Hij kan verder een eerste beeld schetsen van wat de neanderthalers hier kwamen doen. „Ze kwamen hier alleen in het voorjaar of de zomer, want in de winter was het te koud. In die periode leefden ze waarschijnlijk in grotten in de Ardennen of rond Düsseldorf.
Hoewel we geen dierenbotten en vuurhaarden hebben gevonden mogen we ervan uitgaan dat ze hier niet alleen werktuigen maakten, maar vooral ook voor de jacht kwamen.” Ook interessant: de neanderthalers van Esbeek hoorden tot wat de archeologen nu de MBT-cultuur noemen, waarbij MBT staat voor mousterian with small bifacial tools . Niekus: „In Oost-Europa had je wat we de KMG-cultuur noemen, de Keilmessergruppen , en in Zuid-Europa en Groot-Brittannië de MTA-cultuur, de moustérien de tradition acheuléenne , die voornamelijk vuistbijlen gebruikten.
Esbeek, waar ze zowel vuistbijlen als Keilmesser gebruikten, ligt in een overgangsgebied dat Bretagne, Noord-Frankrijk, België, Zuidwest-Duitsland en Brabant en Limburg besloeg. Peest, in Drenthe, hoorde juist weer tot de MTA-cultuur, met zijn met de Franse slag gemaakte vuistbijlen.” De aanwezigheid van meerdere culturen aan de rand van het leefgebied van de neanderthaler maakt het onderzoek in Nederland ook internationaal van belang.
Dat bevestigt desgevraagd Thomas Terberger, hoogleraar aan de universiteit van Göttingen. „Wij zijn bezig met een groot onderzoek naar het noordelijke leefgebied van de neanderthaler. Voor ons is het Nederlandse onderzoek onder meer van belang, omdat we willen weten hoe westelijk de neanderthalers van de Keilmessergruppen zijn gekomen.
” Om het onderzoek van het Midden-Paleolithicum in het algemeen en dat van de neanderthalers in het bijzonder voor de toekomst veilig te stellen, moet er volgens Rensink en Niekus iets gebeuren. Om te beginnen zou er een mooi meerjarig onderzoek moeten komen dat archeologiestudenten aanspreekt en voor nieuwe aanwas zorgt. „Zelf ben ik als student via het Belvedère-onderzoek van Wil Roebroeks enthousiast geraakt”, vertelt Rensink.

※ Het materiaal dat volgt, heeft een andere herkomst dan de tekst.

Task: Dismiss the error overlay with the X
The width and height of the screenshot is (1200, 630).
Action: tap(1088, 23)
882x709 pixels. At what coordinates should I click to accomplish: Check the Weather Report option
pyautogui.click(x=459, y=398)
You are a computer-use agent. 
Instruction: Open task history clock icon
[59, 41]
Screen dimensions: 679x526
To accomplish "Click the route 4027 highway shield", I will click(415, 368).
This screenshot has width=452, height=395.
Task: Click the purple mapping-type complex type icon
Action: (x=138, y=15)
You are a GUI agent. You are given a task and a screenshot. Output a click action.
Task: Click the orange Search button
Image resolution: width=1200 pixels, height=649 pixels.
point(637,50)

(De decaan van de faculteit archeologie in Leiden heeft intussen laten weten dat hij het hiermee eens is. In het huidige commerciële archeologische bestel kunnen universiteitsinstituten echter niet meer zomaar een vindplaats opgraven. Esbeek zou voor de archeologie van de Oude Steentijd wel die mogelijkheid kunnen bieden.

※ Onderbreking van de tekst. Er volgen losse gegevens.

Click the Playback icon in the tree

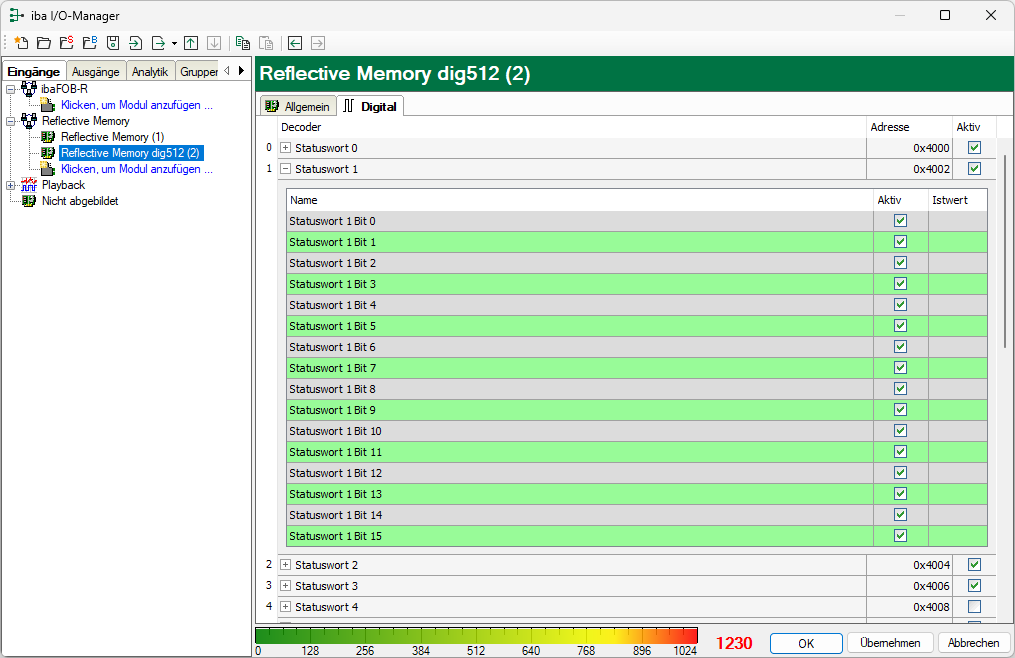click(x=29, y=185)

) Verder dienen de archeologische bedrijven, die voorafgaand aan ruimtelijkeordeningsprojecten al het archeologisch (voor)onderzoek doen, meer rekening te houden met de mogelijke aanwezigheid van vindplaatsen uit het Midden-Paleolithicum. „Met de methoden die ze nu gebruiken, booronderzoek en proefsleuven trekken, ontdek je ze bij hoge uitzondering”, zegt Niekus. Dat verklaart waarom er vrijwel nooit een commerciële opgraving van een neanderthalervindplaats is geweest.
Rensink: „Als bij Esbeek een bedrijventerrein zou zijn gebouwd, is het maar de vraag of de vindplaats voorafgaande aan de bouw was opgemerkt en op waarde geschat. Grote kans dat hij ongezien zou zijn verdwenen.” Daarom dienen gemeenten, die als taak hebben toezicht te houden op het archeologisch onderzoek, volgens Niekus en Rensink archeologische beleidskaarten te maken waarop ook de plekken staan waar op basis van enkele oppervlaktevondsten neanderthalervindplaatsen zijn te verwachten.
„Cruciaal voor alle partijen is samenwerking met de vrijwilligers in de archeologie. Want mensen als Piet van Gisbergen zijn degenen die jaar in jaar uit omgeploegde akkers afspeuren en vindplaatsen als Esbeek en Peest ontdekken.”.